> Textauszug:
────────────────────
2004 startete das Chinesische Zentrale Fernsehen (CCTV) einen gewagten Versuch: Es betraute den bekannten Autor Eryue He damit, aus dem historischen Roman des taiwanesischen Schriftstellers Gao Yang „Hu Xueyan, Kaufmann mit roter Hutschleife“ ein Drehbuch für eine vierzigteilige Serie zu machen. Das vorsichtige Kalkül der KP-Propagandaabteilung: Es war ja nicht so, dass ein festlandchinesischer Schriftsteller, schon gar keiner mit Parteibuch, einen Antihelden gegen die marxistische Lehre kreieren sollte. Eryue He war nur Interpret. Im Zweifelsfall war eben der Taiwanese der Sünder.
Der Romanheld Hu Xueyan ist eine historische Figur, aber er lebte vor den Zeiten der ideologischen Revolutionen von 1927 bis 1949. Und ihm haftete nicht der Stallgeruch der Ausbeuterklasse an, denn der heldenhafte Kaufmann war kein reicher Erbe, sondern arbeitete sich vom Gehilfen eines Pfandleihers in die Position eines modernen Bankiers empor. Derart nach allen Seiten abgesichert, mixte Eryue He die passende Heldenidentität. Aus einem innerlich zerrissenen Besitzbürger à la Thomas Buddenbrook wurde ein durchtriebener Altruist. Nicht die Gier, sondern die Erkenntnis der sozialen Not motiviert nun Hu, nach Geld zu jagen. Nicht der Instinkt, mit dem jeder Bankier sein Tagesgeschäft gegen die Konkurrenz betreibt, beseelt ihn, sondern der Wunsch, das himmelschreiende Unrecht mit eigenen Waffen zu schlagen. Bei so viel „Leistung“ sei dem Helden ein wenig Extravaganz erlaubt – Protz, Konkubinen und Vetternwirtschaft. Am Ende scheitert der tragische Held, aber nicht, weil er sich verspekuliert hätte wie Thomas Buddenbrook mit seinem Getreide. Nein, Hu finanziert aus Patriotismus den kaiserlichen Krieg in Xinjiang gegen die rebellischen Uiguren, hinter denen russische Imperialisten stecken; sein Weggefährte, General Zuo, lässt den Kaufmann im Stich und zahlt das für den Sold der Soldaten geliehene Geld nicht zurück. Hu scheitert, so will’s der Maoismus, letztlich an Chinas gierigen Kapitalisten im Bunde mit noch gierigeren westlichen Geldhäusern, die in ihm das größte Hindernis sehen, den chinesischen Markt unter sich aufzuteilen.
Während die parteiideologische Unterhaltungsindustrie die „Leistungen“ der Neureichen mit hermeneutischer Akrobatik verkauft, tun sich die wahren Revolutionsautoren schwer. Etwa die Autorin Zhang Jie. Seit Anbeginn ihrer literarischen Laufbahn hat sie wider die Falschheit der Bourgeoisie und die Ausbeutung angeschrieben. Dieselben nun entsprechend dem schnelllebigen Zeitgeist wieder zu schätzen, fällt ihr schwer – zumal Chinas Intellektuelle um 2003 begannen, die „Erbsünde“ des Kapitalismus neu zu debattieren. Literarische Reportagen wie der „Bericht über Chinas Bauern“ (Chen Guidi und Wu Chuntao, 2000)3 und „Wovon soll sich unser Volk noch ernähren“ (Zhou Qing, 2004)4 deckten die Misere der neuen industriellen Gesellschaft auf: die Ausbeutung der Landbewohner oder die Lebensmittelskandale, an denen das Besitz- und Leistungsbürgertum nicht weniger beteiligt ist als der korrupte Parteiapparat.
────────────────────
> Quellenangaben:
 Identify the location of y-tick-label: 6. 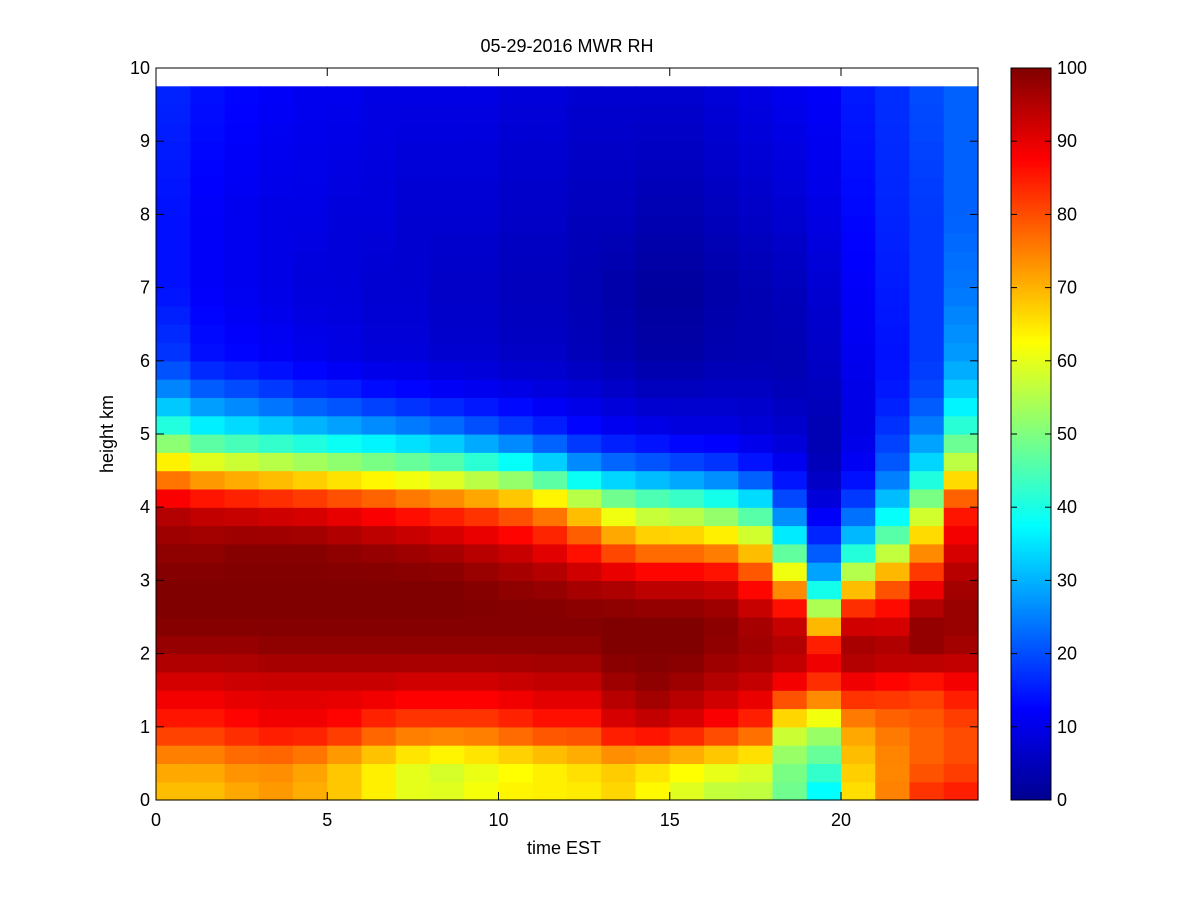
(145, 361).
────────────────────
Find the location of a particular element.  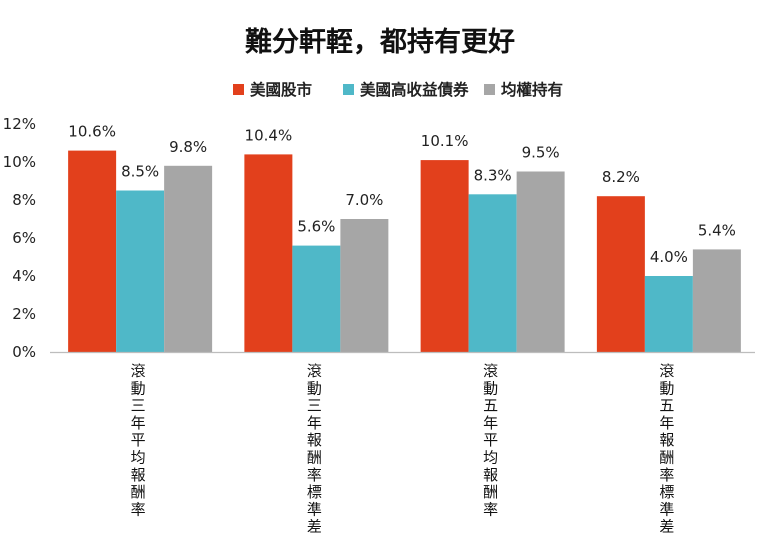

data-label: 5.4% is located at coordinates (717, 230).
────────────────────
> Aufgabe A: Fasse den Textauszug in zwei Sätzen zusammen.
> Aufgabe B: Gib für jede Aussage an, ob sie mit dem Textauszug übereinstimmt, und belege dein Ja oder Nein mit den entscheidenden Worten des Textes als wörtlichem Zitat: (i) Hu Xueyan war ein reicher Erbe. (ii) Das Drehbuch war für eine vierzigteilige Serie bestimmt. (iii) General Zuo zahlt Hu das geliehene Geld zurück.

> Ausgabe A: 2004 beauftragte CCTV den Autor Eryue He, aus Gao Yangs historischem Roman über den Kaufmann Hu Xueyan ein Drehbuch für eine vierzigteilige Serie zu machen. Dabei deutete er den Helden zu einem durchtriebenen Altruisten um, der aus Erkenntnis der sozialen Not nach Geld jagt und am Ende an gierigen chinesischen Kapitalisten und westlichen Geldhäusern scheitert, während wahre Revolutionsautoren wie Zhang Jie sich schwertun, die Bourgeoisie nun wieder zu schätzen.

> Ausgabe B:
(i) Nein: „der heldenhafte Kaufmann war kein reicher Erbe“
(ii) Ja: „ein Drehbuch für eine vierzigteilige Serie“
(iii) Nein: „zahlt das für den Sold der Soldaten geliehene Geld nicht zurück“